Of Paul’s 15 turnovers over Games 2–4, 12 can be classified as bad passes. Many of the miscues are coming when Paul can’t break down the defense after a screen, and instead tries a last-second pass, only for a defender to be waiting in the lane, a teammate not to be ready or the ball to miss its target entirely.
The Bucks' defense deserves a lion’s share of the credit for the uncharacteristic mistakes from Paul. After mostly ditching their switching scheme, Milwaukee isn’t letting Phoenix’s guards dictate the matchups they want to see in the half court. In Game 1, Paul essentially invited the Bucks’ bigs into space and made them pay. Since then, he’s been hounded by Jrue Holiday, and when he comes off a screen, Paul is being boxed by two lengthy defenders, and Milwaukee has the smarts and high level of execution required to scramble around everyone else.

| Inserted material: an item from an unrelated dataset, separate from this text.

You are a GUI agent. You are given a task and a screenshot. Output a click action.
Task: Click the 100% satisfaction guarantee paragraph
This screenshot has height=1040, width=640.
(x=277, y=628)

Holiday especially seems to be bothering Paul by picking him up full-court on nearly every possession. For all his offensive struggles in the Finals, Holiday has been worth every draft pick traded away on the other end of the floor, becoming perhaps the first player all postseason to make the Suns look even mildly discomforted when entering a pick-and-roll.
Another factor could be health. Paul won’t use this crutch, but not only did he suffer that shoulder injury in Round 1, he revealed after the Clippers series he was playing with torn ligaments in his right hand. That wouldn’t necessarily explain all the bad passes, but it could explain why Paul never really looked comfortable dribbling in Game 4, and why he let others initiate sets for parts of the night. CP3 didn’t only have five turnovers against the Bucks on Wednesday; he also recorded his fewest points and assists of the series, with his worst shooting effort to boot.
Paul obviously isn’t a choker or some kind of meltdown artist. Those narratives may have emerged after the Thunder loss seven years ago, but CP put those questions to rest this year after providing several big moments during this run for the Suns. If anything, his struggles are particularly shocking considering how well he’s played this postseason up until this point. Whatever the ultimate reason is for this recent blip, if Phoenix is going to regain control of this series, Paul has to regain control of the ball.